Our first trials were with the account-management area of economist.com, followed by our customer store. Both helped us identify gaps in our library and allowed us to test emerging patterns, such as form elements and interactive controls. By putting components together in context, we discovered issues we couldn’t have anticipated when designing them independently.
As we started building the design system, some of our product teams were well into their design and development cycle, and weren’t able to immediately start using it. We’ve discussed ways to manage integration in respect of their road map, and encouraged each team to begin contributing directly to the design system.
A design system requires collaboration and contribution. In order to build out at scale and encourage adoption across products, a design system needs governance: a team with clearly defined roles and responsibilities, supported by documents that explain how to use the design system and contribute to it.
Our governance is centralised, in part because our product and design teams are small and cross-discipline, but also because our designers are together in one place, under the guidance of the art director. As we expand the design system, we will establish a working group to manage the new platforms and channels that join.
We found that getting a process in place of contributing to the design system took longer than we expected, and caused disruption for the first team trying to fully incorporate their product with the component library. That experience helped us to understand the complexities of integration and that a design system, as a product closely joined with other products, needs to anticipate and adapt to the sometimes unpredictable realities of product development.
We’ve created a system to unify our visual language and give readers an outstanding product experience. Within the organisation, we’ve had positive feedback and teams are genuinely eager to get involved.
We haven’t always been able to meet expectations. We’ve made great progress but it’s taken nearly a year to get to where we are, which delayed access to the component library.

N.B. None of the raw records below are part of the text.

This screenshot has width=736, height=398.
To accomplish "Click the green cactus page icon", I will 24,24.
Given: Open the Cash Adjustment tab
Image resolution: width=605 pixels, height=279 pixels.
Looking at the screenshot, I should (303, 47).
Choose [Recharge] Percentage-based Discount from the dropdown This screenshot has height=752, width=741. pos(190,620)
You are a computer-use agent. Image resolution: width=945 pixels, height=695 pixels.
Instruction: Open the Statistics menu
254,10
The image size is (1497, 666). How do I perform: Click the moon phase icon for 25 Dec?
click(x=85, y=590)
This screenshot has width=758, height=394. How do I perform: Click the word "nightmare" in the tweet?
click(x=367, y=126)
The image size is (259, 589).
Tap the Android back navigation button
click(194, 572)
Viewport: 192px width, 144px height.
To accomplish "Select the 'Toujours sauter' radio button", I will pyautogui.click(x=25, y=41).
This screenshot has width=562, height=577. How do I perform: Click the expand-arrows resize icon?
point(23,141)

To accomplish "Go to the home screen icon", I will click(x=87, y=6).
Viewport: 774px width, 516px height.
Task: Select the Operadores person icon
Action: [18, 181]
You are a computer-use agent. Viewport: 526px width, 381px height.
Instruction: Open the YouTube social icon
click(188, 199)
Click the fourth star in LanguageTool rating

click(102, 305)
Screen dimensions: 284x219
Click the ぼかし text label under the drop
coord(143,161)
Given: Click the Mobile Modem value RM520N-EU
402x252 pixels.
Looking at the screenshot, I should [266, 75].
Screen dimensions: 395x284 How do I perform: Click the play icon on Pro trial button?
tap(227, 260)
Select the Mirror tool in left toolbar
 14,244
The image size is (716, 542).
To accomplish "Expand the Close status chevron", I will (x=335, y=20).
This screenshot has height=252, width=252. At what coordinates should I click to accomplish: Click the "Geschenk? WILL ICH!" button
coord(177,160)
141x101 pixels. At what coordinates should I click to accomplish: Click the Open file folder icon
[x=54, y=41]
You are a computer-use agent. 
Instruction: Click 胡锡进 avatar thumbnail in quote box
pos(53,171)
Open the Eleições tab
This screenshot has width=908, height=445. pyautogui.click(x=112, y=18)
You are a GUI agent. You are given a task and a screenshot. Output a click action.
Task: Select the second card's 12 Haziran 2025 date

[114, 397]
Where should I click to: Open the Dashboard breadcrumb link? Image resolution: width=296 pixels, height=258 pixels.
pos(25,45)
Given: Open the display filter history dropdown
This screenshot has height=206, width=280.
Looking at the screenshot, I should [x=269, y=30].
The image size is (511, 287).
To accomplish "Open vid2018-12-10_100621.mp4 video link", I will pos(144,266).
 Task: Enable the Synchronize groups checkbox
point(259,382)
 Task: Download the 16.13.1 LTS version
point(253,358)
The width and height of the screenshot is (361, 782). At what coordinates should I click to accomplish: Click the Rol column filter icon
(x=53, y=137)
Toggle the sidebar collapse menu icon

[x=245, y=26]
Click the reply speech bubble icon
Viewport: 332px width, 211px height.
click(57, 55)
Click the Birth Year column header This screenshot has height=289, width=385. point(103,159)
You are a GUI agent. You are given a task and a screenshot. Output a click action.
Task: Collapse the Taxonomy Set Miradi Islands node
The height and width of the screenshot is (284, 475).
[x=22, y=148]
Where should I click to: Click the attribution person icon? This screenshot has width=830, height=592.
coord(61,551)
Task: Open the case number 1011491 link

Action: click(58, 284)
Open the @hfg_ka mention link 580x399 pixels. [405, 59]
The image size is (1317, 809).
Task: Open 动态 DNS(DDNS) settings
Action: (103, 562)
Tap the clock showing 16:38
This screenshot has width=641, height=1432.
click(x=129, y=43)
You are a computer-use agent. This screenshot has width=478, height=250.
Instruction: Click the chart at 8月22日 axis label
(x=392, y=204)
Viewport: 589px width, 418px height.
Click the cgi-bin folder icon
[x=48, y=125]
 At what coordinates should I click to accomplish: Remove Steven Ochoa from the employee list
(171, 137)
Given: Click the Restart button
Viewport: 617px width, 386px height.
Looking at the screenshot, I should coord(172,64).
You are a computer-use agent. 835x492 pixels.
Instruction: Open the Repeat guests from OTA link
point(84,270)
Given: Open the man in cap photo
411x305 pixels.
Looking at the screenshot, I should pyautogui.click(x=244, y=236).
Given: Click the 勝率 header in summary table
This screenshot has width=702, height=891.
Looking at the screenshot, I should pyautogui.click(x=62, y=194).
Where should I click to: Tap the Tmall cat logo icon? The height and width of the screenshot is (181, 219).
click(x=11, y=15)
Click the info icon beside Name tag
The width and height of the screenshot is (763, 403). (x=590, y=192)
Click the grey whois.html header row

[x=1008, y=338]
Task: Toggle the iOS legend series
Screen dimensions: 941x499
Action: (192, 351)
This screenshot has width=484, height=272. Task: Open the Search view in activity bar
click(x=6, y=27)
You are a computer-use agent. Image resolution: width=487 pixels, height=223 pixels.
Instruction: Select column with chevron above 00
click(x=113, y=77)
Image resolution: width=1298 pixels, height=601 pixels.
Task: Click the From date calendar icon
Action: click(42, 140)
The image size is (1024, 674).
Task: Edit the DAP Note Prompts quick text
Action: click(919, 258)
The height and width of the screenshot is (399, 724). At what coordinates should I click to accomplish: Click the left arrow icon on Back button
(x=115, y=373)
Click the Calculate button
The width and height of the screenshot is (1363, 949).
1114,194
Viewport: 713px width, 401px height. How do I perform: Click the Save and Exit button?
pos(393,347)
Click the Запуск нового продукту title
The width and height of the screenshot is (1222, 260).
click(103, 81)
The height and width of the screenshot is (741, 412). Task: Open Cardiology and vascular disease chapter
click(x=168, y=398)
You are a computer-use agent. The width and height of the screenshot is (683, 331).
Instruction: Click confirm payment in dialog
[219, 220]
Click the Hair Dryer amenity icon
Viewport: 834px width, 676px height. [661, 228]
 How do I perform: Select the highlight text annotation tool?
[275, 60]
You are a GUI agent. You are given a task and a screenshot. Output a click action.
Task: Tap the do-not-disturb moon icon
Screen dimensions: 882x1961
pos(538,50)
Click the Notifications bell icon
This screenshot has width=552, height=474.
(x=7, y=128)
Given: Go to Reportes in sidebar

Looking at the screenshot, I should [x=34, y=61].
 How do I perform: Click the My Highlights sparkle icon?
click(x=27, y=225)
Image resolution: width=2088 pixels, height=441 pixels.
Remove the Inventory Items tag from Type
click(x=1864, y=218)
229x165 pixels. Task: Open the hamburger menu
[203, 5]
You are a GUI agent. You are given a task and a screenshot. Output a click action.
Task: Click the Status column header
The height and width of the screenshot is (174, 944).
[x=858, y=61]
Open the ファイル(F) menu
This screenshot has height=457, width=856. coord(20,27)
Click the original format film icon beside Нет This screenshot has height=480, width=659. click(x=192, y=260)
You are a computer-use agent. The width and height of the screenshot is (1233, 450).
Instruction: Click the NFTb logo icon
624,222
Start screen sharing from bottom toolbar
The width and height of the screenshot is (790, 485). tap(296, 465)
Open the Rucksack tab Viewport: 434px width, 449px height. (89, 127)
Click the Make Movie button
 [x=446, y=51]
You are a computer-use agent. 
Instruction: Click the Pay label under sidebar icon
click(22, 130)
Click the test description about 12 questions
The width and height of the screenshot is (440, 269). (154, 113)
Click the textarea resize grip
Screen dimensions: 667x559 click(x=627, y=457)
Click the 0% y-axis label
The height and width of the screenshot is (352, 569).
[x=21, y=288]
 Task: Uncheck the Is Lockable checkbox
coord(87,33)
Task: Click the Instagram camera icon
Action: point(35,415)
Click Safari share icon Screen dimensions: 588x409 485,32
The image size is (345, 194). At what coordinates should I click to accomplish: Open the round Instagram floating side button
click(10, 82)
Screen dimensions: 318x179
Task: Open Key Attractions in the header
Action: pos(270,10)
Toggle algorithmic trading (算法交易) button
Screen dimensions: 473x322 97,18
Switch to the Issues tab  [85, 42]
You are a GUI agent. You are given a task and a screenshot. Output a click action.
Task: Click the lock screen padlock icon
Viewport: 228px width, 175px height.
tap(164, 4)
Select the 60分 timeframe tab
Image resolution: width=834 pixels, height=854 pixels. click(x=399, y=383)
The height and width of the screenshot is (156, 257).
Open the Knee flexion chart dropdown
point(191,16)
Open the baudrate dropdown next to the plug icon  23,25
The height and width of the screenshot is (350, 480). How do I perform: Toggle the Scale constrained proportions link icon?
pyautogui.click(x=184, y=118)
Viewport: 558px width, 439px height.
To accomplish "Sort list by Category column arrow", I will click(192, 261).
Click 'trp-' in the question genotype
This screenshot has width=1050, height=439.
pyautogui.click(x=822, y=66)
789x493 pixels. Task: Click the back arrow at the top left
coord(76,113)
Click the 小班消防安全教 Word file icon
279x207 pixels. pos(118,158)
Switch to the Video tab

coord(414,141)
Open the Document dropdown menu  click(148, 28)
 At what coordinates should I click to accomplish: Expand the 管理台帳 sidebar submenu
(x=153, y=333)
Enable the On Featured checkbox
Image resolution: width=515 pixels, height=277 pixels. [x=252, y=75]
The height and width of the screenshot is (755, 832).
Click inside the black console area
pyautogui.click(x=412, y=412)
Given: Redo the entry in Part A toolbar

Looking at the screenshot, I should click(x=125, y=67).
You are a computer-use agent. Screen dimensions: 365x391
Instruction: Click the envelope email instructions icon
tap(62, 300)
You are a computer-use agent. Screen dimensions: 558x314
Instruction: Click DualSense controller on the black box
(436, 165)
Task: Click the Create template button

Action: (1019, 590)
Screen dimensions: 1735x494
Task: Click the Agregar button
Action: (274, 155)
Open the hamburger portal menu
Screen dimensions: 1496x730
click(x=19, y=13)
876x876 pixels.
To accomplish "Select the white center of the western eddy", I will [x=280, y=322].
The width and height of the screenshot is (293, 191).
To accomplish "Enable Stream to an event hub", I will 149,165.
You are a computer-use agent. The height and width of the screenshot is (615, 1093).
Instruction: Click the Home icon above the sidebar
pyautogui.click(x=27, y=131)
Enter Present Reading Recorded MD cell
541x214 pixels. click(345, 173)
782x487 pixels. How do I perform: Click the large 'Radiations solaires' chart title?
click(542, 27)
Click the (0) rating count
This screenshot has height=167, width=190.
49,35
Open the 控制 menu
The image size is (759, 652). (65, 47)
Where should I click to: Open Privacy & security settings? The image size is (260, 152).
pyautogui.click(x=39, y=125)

However, we’re confident our work will mean a better result in the end for all of our products. And we’re beginning to see a return on our effort: the forthcoming release of economist.com, our iOS and Android apps, store and newsletters all use the design system. We’ve found that having something that others can start using, even if all of the finer details haven’t been worked out, is better than being held up by the particulars of a long-term strategy.
As more teams adopt the design system, they bring their own expertise and contributions, which helps us improve the product and scale it to meet organisational needs. From our flagship consumer products and sibling publications, to our corporate channels and third-party platforms, we’re starting to roll out a unified visual language.
Our next step is to launch the design system website, where anyone who is interested can delve deeper. We look forward to sharing our work and hearing our readers’ feedback.
Mark Mitchell is Digital Design Lead at The Economist.